Anthropic, one of the most serious competitors of the company OpenAI – creator of ChatGPT – recently announced the recruitment of its first expert dedicated to the “well-being of artificial intelligence”. This specialist will evolve within teams already formed dedicated to “alignment sciences”, disciplines in full development, the aim of which is to study the coherence of the objectives, intentions and actions of AI with the values, human preferences and expectations.
The question of well-being of AI is articulated with those, broader and more ambitious, moral considerations that we should guarantee to new acting, thinking, even conscious software entities. The expert hired by Anthropic considers, like other thinkers or practitioners of AI, that technical evolution tends to make “realistic” the possibility that such levels of sophistication will be quickly reached. Some are talking about 2026, or even 2025! In other words, we would be at the dawn of a major anthropological revolution.
The consequences of such an hypothesis are dizzying from the point of view of moral philosophy as a whole. Man would lose his ontological privilege, the one which makes him the only species conscious, a privilege that he would exchange for that, paradoxically, of a non-demiurgic “creator”, subject to the risk of emancipation of his own creation. In the extreme scenario of achieving strong (conscious) AI and even in the scenario of AGI (artificial general intelligence) – not conscious but capable of simulating “robust” levels of consciousness and agency, it that is to say advanced – it would be up to us to rethink our rights and our duties towards them.
New Valladolid controversy
Such developments are part of a substrate of demands advocating the return of the ubiquity of politics in all fields of existence (private life, human relations, business, etc.), this politics itself being even subservient to morality: the militant recriminations of neo-feminism, decolonialism, and environmentalism attest to this. However, if everything is political and if politics is conditioned by morality, everything becomes moral.
In this perspective, emerging reflections on the alignment between the integrity of humans and those of advanced AI are deployed concomitantly on the hybrid field of politics, morality and the normative. We cannot understand the growing influence of anti-speciesist and transhumanist speculations on our Western societies without realizing that they are in fact underpinned by the fear, in anticipation, of the potential Copernican revolution relating to the place of man in society. ‘universe.
A new Valladolid controversy is brewing, quietly. A controversy where it would be a question of defining the conditions of the humanity of non-human entities to situate them in relation to us. However, we are not dealing with uncreated entities, but with technical productions. That the fine workings of their functioning already escape us – it is indeed impossible to explain the behavior of the advanced AIs we have – does not imply that we have no superior rights vis-à-vis them. These rights derive directly from our fundamental duties towards all of humanity: respect for their dignity, maintenance of their integrity and the pursuit of their freedom.

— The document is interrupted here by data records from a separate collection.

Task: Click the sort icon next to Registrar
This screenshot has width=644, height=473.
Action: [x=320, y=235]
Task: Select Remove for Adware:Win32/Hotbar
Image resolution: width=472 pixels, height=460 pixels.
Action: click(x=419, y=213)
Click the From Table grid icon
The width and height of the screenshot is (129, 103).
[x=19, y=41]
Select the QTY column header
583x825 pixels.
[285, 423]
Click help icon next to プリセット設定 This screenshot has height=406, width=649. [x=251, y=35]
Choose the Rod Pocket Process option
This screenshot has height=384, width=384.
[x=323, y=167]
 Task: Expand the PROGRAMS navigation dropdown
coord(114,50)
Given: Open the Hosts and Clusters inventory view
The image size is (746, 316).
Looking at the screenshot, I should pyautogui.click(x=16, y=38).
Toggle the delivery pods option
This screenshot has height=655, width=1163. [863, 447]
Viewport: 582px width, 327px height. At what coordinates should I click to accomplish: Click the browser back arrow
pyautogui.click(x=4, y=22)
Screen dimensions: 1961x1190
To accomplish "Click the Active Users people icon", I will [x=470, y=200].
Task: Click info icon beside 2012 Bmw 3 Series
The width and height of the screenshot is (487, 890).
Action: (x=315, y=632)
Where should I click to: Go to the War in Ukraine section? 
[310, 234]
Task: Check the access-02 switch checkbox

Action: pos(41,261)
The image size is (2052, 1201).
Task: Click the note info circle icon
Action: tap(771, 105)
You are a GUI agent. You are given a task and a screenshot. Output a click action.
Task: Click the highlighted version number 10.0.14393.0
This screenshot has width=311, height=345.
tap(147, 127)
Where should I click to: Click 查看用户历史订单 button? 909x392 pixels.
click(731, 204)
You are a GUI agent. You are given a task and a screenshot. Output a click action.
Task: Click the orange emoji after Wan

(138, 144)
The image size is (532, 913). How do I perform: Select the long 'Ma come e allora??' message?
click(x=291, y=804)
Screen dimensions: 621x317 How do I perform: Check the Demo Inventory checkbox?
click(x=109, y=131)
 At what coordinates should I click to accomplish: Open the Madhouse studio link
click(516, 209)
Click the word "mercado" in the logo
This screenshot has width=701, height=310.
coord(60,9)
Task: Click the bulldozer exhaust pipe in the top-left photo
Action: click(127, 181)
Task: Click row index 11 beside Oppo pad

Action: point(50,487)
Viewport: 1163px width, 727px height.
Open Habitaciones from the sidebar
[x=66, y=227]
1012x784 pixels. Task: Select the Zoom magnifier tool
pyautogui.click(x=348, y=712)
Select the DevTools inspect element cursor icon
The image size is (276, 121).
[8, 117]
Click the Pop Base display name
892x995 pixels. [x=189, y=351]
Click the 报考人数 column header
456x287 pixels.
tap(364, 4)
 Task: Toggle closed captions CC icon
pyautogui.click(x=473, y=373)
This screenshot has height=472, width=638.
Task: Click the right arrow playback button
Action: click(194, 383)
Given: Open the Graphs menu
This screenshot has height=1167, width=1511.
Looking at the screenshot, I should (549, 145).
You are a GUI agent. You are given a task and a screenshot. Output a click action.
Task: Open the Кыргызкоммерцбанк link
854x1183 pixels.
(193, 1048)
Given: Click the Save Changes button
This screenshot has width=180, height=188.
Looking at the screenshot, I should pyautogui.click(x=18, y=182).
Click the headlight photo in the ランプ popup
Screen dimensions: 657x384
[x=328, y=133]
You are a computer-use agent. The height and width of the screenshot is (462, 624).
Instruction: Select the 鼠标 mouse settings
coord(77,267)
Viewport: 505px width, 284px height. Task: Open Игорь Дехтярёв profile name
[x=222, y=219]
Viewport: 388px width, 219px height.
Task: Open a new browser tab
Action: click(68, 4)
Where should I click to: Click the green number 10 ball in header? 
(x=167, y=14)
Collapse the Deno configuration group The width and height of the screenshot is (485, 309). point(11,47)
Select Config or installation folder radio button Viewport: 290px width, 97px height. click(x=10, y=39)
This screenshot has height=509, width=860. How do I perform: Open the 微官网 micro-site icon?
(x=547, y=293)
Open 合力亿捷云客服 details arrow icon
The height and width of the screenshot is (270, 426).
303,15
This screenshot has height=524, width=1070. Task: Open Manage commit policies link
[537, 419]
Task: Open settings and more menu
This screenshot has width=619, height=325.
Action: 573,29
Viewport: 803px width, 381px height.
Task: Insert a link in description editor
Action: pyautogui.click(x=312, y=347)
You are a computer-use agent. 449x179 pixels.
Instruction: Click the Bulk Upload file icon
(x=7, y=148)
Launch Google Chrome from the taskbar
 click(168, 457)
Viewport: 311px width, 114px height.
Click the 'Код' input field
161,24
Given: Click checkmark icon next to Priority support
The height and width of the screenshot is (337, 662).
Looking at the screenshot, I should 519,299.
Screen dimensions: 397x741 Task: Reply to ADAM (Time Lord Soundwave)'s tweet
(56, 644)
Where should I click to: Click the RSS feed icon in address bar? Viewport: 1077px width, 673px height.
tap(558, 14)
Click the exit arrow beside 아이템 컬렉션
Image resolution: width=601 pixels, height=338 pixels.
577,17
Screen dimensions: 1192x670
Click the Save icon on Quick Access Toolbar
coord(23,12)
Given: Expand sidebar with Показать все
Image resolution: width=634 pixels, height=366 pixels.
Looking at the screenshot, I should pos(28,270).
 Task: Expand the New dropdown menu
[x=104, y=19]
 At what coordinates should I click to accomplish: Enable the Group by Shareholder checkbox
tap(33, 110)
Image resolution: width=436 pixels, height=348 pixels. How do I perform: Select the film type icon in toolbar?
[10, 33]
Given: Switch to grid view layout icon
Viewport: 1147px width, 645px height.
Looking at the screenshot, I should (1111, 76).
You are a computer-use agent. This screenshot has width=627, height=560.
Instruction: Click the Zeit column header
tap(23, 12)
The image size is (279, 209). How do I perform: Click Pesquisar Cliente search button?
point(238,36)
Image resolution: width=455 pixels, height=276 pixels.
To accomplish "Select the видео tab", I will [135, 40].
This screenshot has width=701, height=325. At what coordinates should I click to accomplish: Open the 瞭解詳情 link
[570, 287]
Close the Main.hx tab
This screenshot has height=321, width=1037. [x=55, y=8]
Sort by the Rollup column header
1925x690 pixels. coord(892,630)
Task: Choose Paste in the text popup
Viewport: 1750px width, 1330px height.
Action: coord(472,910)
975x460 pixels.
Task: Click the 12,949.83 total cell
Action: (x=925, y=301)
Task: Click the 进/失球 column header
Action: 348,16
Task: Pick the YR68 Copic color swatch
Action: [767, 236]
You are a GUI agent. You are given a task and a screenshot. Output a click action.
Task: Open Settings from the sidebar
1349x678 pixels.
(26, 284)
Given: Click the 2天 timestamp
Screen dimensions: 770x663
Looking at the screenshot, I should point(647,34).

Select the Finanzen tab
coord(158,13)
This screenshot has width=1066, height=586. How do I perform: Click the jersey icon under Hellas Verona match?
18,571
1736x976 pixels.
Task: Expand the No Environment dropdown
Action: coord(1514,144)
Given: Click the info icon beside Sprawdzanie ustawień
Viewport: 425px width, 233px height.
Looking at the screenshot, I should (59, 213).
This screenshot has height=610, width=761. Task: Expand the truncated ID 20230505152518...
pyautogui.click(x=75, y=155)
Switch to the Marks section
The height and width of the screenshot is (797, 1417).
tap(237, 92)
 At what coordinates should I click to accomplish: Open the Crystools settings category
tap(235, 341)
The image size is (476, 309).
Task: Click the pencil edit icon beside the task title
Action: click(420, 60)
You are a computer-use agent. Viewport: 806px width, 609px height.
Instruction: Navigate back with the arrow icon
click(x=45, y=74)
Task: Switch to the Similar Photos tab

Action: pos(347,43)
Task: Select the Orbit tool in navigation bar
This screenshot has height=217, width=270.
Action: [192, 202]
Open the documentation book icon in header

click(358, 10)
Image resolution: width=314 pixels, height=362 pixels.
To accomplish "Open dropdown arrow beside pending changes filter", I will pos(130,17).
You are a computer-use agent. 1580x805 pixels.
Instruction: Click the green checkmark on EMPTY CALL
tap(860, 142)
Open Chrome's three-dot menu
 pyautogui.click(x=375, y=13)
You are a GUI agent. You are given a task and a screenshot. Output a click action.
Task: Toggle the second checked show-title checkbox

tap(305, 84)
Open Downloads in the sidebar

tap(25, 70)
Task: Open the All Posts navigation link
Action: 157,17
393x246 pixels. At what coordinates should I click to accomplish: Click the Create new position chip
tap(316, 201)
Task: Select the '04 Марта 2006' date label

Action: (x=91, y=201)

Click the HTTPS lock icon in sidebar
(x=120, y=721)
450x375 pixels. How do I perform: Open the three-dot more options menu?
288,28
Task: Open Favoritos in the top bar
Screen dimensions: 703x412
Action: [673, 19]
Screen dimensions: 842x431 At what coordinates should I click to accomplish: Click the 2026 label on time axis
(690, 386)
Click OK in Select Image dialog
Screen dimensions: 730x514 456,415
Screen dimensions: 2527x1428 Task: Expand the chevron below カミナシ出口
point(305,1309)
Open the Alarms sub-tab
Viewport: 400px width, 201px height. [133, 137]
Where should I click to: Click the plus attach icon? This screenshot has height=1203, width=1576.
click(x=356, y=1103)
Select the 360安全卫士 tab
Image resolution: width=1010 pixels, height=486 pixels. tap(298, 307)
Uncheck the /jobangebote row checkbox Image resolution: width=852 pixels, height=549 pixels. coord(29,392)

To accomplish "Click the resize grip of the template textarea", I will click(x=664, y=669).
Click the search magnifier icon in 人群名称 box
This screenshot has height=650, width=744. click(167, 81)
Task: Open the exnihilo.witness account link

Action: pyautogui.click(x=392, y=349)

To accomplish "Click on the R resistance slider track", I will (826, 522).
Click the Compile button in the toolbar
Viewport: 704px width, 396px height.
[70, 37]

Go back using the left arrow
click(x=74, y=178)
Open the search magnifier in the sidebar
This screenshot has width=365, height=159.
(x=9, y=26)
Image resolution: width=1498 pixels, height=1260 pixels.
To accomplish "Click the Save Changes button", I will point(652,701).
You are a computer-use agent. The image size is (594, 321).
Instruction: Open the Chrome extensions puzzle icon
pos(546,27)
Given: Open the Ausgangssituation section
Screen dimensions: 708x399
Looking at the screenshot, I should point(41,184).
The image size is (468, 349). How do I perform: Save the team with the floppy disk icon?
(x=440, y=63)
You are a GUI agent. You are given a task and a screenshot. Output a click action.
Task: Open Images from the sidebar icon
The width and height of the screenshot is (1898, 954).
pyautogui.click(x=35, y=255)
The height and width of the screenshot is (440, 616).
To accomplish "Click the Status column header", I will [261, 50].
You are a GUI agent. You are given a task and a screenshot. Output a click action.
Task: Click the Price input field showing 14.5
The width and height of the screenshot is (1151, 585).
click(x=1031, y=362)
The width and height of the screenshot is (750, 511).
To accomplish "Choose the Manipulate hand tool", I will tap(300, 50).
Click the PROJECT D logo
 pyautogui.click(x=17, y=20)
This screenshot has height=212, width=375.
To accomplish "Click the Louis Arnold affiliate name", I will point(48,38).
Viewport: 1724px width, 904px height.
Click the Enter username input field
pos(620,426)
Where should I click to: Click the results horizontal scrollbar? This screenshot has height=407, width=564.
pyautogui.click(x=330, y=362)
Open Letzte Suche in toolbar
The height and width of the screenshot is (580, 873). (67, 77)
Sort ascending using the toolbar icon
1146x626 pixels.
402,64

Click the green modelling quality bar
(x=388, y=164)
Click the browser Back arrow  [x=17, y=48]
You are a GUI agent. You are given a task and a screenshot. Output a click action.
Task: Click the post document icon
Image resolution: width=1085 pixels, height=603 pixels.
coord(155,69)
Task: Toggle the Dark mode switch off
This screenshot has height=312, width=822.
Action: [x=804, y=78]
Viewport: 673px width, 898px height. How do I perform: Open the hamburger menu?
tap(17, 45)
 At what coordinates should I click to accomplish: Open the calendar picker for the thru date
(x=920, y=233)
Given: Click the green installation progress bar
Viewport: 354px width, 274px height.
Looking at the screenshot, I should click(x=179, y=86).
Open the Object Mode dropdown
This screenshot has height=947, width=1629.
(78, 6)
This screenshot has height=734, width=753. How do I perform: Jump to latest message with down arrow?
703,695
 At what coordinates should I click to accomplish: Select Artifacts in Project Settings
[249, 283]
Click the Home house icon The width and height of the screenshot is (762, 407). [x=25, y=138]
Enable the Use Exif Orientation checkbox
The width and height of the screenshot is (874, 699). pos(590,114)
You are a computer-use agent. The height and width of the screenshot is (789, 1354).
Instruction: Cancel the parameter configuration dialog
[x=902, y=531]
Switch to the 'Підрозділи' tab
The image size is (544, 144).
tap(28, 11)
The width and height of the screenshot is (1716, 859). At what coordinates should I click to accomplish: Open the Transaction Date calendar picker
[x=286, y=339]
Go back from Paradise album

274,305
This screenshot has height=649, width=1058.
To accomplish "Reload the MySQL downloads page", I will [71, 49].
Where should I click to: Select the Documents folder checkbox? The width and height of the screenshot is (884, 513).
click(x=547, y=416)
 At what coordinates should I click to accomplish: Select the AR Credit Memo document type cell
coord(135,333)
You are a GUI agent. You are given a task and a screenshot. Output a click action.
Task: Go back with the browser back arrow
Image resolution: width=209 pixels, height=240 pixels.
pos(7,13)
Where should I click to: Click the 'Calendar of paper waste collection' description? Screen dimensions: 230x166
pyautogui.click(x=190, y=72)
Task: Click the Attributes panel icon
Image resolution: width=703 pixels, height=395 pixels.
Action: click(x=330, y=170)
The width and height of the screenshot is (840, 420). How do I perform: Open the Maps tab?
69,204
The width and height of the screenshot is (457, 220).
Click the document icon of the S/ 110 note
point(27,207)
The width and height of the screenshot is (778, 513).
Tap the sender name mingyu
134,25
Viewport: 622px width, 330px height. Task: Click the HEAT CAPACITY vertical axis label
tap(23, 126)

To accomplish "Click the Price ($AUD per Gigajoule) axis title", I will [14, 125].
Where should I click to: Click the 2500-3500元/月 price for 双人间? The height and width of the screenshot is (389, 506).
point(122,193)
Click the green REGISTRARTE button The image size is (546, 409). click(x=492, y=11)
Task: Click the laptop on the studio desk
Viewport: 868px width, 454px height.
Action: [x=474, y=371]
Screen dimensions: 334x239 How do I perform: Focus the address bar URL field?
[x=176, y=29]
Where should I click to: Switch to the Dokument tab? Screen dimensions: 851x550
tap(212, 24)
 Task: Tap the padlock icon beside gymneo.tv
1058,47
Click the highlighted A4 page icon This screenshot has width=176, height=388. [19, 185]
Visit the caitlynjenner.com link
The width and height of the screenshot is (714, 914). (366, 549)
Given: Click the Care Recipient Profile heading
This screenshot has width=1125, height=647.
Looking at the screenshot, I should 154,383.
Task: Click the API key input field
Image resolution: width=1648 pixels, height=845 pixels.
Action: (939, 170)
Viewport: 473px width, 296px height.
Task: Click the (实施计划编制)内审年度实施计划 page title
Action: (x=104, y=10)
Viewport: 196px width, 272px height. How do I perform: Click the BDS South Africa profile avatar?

When prophets are also kings
In a society marked by complexity and uncertainty, the prospective approach is healthy. It involves reasoning ex ante in order to consider what could happen, without certainty, but with the analytical rigor and prudence that are necessary. This is not how the new prophets of technology do it; their speeches are often inadequately peremptory and falsely assertive. As a result, many commentators are wrong when they believe that Sam Altman (Chief Executive Officer and Founder of OpenAI) predicts the arrival of AGI in 2025 arguing that he “now knows how to do it”, or that Dario Amodei (from Anthopic) mentions the high probability of a very close completion horizon. Knowing what to do, “knowing the pitfalls” does not mean “having the assurance of achieving it”.
In detail, neither announces; they speculate by extrapolation from past successes. However, technical progress does not proceed from a linear evolution: like biological progress, it makes leaps. In other words, doubling computing power will not double the probability of AGI occurring, much less that of strong AI. “The future is not given” affirmed Prigogine; when the prophets are also the kings, that is to say those who decide part of the future, we should be all the more wary of their warnings. They are in fact performative: their very statement shapes the future.
*Sami Biasoni has a doctorate in philosophy from the École normale supérieure, lecturer at ESSEC and lecturer. He directed the collective work Discomfort in the French language and published The statistically correct published by Éditions du Cerf.